Guest Post: WAVe – Pedro Lopes

This next post in our continuing semi-regular Guest Post series is from Pedro Lopez, developer of WAVe at the University of Aveiro Bioinformatic Group in Aveiro Portugal.

I would like to start by thanking Trey Lathe  for the opportunity to promote WAVe in this great blog. After his short tip of the week post, I’ll now try to make a more detailed overview of this new application.

What is WAVe?

WAVe stands for Web Analysis of the Variome and is a simple application focused on centralizing the access to distributed and heterogeneous locus-specific databases (LSDB). LSDBs are an emerging type of bioinformatics applications, aiming at providing gene-centric information regarding discovered genomic variants. In WAVe, we offer both LSDBs as well as to its variants. Moreover, we also provide access to a comprehensive list of carefully selected external resources. With this, users have, in a single application, access to gene and variation information enriched with a multitude of gene-related resources in a lightweight and easy to use web application.

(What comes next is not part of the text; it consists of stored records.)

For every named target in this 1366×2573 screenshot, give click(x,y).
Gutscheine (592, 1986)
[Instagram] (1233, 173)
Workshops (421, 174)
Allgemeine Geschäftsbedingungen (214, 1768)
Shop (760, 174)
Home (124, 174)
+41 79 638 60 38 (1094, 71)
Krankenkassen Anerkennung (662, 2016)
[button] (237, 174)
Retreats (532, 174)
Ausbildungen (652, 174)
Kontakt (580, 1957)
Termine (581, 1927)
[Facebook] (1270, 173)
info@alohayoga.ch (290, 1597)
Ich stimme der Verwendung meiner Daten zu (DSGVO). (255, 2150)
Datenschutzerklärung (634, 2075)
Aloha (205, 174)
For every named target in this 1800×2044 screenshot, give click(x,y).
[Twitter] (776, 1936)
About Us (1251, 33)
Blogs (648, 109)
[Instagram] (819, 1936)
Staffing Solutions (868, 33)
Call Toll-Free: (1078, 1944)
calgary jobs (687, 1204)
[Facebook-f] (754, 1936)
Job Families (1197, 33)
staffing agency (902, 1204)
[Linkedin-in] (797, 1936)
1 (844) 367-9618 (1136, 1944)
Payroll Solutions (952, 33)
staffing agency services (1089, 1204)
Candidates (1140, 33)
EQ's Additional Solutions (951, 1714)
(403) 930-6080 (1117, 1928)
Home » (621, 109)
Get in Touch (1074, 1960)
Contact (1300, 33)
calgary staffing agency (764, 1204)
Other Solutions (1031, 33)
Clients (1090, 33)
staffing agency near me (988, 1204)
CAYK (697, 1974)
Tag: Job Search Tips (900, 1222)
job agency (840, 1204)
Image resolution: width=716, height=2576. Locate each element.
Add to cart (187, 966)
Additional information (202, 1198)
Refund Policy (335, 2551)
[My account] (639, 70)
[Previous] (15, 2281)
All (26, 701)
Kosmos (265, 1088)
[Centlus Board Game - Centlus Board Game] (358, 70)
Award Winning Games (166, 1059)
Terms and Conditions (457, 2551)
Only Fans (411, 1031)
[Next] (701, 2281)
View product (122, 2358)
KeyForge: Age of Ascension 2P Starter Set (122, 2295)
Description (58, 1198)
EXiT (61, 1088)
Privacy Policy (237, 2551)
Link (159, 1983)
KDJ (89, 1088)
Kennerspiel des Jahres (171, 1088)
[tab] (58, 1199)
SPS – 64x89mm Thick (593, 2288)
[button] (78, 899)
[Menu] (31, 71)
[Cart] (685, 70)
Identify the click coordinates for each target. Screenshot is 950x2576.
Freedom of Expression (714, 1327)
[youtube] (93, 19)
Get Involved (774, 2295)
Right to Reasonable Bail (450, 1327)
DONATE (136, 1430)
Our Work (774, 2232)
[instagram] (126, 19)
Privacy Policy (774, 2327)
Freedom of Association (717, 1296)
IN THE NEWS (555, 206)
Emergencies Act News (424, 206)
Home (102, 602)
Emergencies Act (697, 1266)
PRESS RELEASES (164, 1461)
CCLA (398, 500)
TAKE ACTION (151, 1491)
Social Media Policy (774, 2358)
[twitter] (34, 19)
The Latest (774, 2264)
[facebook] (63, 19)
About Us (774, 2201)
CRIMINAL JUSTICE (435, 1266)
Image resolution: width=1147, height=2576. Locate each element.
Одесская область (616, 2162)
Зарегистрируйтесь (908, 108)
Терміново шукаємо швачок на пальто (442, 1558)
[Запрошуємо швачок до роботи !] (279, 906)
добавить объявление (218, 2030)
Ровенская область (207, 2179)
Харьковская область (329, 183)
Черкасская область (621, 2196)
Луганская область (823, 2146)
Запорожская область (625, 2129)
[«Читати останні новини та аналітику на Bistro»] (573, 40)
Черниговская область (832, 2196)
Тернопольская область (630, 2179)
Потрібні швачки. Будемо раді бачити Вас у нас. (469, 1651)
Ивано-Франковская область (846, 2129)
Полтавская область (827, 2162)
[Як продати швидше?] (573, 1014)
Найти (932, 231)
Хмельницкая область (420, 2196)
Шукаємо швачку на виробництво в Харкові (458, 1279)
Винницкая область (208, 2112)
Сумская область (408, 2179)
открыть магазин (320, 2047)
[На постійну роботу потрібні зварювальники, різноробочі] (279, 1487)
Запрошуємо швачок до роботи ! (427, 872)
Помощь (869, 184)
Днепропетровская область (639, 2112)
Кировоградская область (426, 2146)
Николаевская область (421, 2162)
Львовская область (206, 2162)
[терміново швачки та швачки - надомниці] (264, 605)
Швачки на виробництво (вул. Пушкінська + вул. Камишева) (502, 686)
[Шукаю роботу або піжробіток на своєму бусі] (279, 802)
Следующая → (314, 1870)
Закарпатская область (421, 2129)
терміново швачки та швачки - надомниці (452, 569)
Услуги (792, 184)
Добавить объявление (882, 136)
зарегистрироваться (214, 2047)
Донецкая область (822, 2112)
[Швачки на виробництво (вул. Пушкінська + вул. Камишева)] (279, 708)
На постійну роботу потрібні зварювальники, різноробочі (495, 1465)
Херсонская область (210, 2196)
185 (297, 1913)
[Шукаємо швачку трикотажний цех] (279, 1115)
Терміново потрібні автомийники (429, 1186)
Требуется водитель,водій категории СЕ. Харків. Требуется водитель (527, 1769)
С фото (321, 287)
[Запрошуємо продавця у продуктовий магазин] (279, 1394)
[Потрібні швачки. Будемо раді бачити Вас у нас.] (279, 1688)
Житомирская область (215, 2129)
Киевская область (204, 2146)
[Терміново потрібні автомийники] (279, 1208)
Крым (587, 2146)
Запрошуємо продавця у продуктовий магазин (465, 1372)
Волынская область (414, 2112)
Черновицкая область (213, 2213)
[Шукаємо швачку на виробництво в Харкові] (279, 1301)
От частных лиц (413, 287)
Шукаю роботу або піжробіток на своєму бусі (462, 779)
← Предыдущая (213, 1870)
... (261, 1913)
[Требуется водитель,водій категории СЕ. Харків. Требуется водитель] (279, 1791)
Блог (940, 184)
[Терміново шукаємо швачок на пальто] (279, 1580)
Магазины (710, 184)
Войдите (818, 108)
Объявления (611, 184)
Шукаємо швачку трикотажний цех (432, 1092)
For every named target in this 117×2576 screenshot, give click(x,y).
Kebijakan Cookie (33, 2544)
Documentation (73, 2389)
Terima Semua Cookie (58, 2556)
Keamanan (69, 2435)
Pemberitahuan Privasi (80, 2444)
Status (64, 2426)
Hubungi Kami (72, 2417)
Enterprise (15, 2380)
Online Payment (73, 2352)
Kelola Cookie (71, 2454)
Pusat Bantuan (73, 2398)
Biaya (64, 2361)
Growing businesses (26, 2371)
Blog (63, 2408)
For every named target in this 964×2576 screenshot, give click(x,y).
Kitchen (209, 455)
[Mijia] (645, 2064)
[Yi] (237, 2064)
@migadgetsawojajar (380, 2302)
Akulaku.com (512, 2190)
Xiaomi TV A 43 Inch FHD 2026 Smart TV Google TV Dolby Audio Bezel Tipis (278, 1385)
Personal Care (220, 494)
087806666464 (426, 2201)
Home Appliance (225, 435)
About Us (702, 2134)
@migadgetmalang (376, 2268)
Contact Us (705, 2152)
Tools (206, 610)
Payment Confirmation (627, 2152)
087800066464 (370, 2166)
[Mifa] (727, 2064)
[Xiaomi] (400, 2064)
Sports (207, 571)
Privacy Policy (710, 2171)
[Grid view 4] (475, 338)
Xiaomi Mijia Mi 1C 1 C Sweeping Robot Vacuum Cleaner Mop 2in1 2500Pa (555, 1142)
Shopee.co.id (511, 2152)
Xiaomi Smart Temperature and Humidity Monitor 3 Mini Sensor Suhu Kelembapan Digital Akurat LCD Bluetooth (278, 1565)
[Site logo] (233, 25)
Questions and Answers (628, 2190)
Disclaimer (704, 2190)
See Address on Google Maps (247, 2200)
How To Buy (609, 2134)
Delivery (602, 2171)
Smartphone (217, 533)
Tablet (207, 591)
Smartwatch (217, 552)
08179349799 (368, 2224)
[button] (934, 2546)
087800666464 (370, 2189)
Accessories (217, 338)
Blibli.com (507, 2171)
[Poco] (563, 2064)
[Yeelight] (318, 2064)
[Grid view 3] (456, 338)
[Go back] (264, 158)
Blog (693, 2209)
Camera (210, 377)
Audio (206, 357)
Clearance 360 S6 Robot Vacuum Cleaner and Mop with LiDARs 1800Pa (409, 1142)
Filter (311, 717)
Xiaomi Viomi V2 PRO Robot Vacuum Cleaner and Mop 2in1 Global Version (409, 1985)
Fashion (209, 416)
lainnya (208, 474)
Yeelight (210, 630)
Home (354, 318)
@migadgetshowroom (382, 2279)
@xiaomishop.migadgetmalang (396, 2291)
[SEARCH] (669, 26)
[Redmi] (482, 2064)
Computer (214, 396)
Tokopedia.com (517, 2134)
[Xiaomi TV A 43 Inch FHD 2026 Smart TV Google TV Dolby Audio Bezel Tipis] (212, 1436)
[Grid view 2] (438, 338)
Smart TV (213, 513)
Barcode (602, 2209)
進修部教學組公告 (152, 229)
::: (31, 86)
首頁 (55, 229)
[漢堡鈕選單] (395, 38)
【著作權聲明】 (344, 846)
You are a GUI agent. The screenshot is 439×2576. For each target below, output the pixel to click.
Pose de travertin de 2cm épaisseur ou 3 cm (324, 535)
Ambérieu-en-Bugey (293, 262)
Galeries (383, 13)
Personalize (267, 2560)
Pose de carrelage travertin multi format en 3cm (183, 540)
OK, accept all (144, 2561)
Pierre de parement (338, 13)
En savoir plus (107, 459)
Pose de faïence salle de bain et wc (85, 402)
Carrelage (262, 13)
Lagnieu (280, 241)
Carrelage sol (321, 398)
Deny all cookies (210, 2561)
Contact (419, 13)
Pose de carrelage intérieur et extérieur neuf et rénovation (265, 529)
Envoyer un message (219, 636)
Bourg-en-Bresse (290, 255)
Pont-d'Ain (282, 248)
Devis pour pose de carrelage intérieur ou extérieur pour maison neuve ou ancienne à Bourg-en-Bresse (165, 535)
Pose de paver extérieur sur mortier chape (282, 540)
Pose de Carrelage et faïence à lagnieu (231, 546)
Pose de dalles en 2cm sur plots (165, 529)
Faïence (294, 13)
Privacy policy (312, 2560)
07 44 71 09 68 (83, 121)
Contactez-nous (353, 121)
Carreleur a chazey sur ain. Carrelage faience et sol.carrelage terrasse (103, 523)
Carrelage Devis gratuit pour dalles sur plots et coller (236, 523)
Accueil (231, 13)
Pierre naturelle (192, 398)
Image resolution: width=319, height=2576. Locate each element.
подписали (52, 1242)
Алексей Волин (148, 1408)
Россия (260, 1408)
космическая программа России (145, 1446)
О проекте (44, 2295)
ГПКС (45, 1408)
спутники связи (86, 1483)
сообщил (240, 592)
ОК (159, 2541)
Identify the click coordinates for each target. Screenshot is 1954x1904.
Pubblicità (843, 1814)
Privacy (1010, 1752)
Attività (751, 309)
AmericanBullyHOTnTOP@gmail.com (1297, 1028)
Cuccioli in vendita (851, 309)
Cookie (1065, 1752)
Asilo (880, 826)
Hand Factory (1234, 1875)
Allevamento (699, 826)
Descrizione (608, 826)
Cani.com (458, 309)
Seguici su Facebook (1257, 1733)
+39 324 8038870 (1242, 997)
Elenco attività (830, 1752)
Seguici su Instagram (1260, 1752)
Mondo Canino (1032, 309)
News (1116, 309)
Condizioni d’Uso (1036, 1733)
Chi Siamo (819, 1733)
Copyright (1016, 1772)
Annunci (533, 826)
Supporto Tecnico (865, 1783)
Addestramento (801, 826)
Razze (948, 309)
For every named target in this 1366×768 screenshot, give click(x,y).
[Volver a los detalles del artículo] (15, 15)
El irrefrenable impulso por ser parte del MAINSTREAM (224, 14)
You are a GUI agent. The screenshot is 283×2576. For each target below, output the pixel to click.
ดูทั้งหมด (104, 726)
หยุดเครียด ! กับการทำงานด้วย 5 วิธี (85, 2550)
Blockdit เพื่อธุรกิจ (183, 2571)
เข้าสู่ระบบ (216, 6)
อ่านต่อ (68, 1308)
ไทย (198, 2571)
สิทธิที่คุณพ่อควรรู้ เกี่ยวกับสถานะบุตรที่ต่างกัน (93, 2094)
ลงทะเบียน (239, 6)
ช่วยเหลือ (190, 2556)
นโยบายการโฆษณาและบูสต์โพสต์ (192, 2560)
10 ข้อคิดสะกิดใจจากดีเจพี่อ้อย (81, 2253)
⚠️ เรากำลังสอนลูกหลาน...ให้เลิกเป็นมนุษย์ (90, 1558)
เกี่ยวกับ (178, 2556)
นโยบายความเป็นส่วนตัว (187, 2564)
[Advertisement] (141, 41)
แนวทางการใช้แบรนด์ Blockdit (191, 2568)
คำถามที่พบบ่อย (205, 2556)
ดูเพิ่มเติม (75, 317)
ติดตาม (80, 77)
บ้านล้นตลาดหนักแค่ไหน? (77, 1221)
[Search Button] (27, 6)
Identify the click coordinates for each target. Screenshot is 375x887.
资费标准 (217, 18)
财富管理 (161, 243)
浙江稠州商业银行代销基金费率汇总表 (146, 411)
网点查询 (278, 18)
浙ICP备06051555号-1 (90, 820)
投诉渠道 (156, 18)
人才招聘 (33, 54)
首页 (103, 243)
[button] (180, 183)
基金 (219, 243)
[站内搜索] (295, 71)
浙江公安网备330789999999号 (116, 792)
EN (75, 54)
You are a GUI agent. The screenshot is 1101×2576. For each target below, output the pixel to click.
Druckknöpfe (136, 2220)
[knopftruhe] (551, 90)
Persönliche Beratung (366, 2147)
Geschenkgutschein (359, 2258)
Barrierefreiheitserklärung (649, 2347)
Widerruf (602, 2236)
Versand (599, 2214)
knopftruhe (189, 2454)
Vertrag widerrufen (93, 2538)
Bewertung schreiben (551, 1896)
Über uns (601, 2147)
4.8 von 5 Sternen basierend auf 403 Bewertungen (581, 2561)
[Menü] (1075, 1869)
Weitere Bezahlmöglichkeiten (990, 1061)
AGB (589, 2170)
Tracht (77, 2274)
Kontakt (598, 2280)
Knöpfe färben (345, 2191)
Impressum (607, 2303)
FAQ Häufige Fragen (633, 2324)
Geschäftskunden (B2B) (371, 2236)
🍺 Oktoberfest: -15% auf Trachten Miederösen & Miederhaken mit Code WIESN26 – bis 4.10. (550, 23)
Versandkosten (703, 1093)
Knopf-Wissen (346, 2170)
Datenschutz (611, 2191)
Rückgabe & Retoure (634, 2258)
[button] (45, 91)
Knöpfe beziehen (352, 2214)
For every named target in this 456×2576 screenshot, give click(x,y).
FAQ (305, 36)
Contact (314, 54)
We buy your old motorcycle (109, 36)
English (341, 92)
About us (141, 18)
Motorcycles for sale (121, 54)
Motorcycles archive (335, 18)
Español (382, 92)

What are WAVe’s key features?

At this early stage, WAVe’s publicly available features are related with data access. Users can easily browse through available genes, search for genes, view gene info and access each gene RSS feed. In WAVe’s entry page, users simply need to start typing a gene HGNC-approved symbol and several suggestions will appear: accepting one of them leads directly to the gene view page. Following theview alllink, users can browse all available genes or check, for each gene, how many LSDBs and variants are available.

To access the application data, users just need to navigate in the gene tree. Each tree node represents a distinct data type and the various leaf provide access to external applications: by clicking a leaf, the destination page is loaded in the main content area. Repeating this process, users can navigate in the dozens of listed links for each gene.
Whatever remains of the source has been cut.